Among the records that follow, set down only the lines from the one containing "Where should I click to: Click" to the one containing "Task: Click the platform-admin user avatar", both included, exactly.

━━━━━ Data excerpts

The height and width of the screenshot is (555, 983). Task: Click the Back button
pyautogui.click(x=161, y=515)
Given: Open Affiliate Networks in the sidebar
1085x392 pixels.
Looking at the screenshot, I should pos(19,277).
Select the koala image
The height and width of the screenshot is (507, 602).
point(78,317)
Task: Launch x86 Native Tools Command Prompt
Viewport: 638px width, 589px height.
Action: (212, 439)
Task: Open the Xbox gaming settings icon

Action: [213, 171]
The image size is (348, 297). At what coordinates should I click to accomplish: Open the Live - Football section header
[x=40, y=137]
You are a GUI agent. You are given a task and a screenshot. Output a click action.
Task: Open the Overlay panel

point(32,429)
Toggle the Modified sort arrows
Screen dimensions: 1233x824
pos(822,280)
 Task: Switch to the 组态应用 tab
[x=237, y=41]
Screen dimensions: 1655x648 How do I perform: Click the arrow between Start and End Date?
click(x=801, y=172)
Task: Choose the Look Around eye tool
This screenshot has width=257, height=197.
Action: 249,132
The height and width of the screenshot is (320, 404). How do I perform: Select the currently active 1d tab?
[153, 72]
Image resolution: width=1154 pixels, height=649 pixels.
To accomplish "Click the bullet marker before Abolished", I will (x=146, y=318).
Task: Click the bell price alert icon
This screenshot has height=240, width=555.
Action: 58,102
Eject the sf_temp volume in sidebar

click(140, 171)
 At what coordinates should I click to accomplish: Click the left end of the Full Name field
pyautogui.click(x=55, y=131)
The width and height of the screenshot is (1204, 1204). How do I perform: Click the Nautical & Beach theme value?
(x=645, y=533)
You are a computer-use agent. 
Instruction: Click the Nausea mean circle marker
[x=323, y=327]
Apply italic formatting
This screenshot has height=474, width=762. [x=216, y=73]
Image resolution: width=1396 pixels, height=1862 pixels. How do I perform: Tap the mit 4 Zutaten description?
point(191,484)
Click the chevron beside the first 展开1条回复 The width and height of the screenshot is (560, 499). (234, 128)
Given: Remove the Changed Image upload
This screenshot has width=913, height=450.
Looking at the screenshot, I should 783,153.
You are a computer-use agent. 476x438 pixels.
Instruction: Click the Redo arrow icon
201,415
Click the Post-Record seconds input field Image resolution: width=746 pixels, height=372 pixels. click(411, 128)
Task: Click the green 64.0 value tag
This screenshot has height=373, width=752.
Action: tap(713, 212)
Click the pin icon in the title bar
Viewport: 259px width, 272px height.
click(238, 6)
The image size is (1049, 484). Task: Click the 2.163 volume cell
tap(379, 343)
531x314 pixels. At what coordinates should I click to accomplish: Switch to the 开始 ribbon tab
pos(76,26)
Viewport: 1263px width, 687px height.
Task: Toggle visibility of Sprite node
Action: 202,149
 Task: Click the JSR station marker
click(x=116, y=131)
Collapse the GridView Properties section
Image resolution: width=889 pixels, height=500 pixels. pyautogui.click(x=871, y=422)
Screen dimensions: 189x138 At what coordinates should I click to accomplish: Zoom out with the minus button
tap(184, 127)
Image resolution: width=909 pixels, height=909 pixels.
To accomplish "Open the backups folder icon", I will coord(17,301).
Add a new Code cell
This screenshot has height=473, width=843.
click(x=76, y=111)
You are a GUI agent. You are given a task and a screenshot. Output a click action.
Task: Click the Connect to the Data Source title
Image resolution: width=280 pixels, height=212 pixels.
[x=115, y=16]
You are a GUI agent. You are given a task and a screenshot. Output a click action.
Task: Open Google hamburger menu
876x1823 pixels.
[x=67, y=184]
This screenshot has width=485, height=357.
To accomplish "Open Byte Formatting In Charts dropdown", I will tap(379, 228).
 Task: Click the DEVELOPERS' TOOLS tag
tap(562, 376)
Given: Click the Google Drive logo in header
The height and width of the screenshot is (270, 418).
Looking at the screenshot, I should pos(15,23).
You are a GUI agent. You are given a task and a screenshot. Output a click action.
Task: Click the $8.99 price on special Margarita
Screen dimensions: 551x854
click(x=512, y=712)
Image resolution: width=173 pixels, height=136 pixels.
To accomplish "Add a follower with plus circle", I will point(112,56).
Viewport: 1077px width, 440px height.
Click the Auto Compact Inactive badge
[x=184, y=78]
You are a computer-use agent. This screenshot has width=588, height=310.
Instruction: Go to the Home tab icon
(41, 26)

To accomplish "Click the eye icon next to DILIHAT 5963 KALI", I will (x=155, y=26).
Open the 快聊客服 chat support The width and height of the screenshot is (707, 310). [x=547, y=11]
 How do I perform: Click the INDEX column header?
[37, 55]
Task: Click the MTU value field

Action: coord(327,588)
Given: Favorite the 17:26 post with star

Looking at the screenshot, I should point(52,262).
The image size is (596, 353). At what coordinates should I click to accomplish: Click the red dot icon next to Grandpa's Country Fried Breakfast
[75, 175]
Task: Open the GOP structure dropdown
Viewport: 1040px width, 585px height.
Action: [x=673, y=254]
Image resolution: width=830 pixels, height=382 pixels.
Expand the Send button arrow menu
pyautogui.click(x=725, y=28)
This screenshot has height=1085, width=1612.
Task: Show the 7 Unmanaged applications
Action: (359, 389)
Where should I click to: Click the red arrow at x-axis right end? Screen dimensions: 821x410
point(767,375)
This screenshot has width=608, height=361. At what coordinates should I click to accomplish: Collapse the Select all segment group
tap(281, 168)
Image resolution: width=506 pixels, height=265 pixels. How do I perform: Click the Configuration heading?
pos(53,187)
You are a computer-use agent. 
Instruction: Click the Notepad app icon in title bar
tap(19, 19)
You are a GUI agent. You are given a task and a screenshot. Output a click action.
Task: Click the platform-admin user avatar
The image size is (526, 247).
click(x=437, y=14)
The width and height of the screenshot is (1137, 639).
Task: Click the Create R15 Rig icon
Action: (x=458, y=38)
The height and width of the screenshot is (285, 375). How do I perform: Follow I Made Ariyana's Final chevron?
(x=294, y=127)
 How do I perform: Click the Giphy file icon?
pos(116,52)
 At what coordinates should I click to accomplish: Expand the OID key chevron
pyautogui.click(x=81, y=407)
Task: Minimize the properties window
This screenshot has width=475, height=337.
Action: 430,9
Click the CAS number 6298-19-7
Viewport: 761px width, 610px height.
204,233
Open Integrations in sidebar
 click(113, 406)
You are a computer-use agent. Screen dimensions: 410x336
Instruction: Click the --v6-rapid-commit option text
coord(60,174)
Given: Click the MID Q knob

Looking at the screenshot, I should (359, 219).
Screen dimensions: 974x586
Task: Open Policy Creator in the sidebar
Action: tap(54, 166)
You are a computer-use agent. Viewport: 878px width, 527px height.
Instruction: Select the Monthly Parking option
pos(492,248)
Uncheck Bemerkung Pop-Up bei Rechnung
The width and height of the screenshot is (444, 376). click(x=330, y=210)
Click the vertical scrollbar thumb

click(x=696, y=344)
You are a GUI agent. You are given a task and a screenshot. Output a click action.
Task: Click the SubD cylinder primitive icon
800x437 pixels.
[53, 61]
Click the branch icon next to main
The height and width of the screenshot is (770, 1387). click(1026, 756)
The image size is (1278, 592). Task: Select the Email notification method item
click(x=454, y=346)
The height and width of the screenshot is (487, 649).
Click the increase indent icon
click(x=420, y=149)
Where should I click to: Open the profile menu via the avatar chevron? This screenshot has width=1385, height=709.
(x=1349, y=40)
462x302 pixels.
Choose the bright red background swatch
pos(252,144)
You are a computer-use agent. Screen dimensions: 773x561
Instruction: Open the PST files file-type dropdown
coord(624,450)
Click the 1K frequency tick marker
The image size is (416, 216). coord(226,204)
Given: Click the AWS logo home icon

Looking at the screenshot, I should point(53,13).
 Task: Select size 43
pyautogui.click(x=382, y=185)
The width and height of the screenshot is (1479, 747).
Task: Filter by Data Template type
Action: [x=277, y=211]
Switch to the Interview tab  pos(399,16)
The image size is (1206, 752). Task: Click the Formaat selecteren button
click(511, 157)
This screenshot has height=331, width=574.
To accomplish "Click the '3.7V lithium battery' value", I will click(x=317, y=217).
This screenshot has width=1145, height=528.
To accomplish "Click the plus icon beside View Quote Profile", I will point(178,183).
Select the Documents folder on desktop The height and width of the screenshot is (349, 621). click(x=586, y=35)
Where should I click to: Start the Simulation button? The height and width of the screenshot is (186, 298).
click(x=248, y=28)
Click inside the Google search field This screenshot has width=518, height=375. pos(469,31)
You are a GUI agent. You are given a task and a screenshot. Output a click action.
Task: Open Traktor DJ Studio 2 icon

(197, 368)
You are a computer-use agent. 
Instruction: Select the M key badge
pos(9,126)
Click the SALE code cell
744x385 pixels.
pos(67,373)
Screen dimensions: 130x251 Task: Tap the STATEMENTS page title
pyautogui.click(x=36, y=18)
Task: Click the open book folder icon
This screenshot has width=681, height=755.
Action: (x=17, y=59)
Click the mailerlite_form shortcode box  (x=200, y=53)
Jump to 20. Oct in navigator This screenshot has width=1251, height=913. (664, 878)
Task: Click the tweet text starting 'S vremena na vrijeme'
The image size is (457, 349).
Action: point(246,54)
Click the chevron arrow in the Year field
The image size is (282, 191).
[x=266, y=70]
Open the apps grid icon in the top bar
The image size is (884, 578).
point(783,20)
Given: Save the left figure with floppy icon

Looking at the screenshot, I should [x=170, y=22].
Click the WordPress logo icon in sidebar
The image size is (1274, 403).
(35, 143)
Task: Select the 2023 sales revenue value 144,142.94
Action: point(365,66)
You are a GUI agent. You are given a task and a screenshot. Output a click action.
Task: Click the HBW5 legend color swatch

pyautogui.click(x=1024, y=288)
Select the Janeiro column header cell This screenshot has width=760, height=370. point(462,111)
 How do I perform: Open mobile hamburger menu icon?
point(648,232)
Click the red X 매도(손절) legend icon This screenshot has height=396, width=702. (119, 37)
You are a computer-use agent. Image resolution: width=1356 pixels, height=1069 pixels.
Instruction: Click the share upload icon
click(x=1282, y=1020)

━━━━━━━━━━

* _Solution_
Where should I click to: Click the red arrow at x-axis right end? Screen dimensions: 821x410
point(767,375)
This screenshot has width=608, height=361. At what coordinates should I click to accomplish: Collapse the Select all segment group
tap(281, 168)
Image resolution: width=506 pixels, height=265 pixels. How do I perform: Click the Configuration heading?
pos(53,187)
You are a computer-use agent. 
Instruction: Click the Notepad app icon in title bar
tap(19, 19)
You are a GUI agent. You are given a task and a screenshot. Output a click action.
Task: Click the platform-admin user avatar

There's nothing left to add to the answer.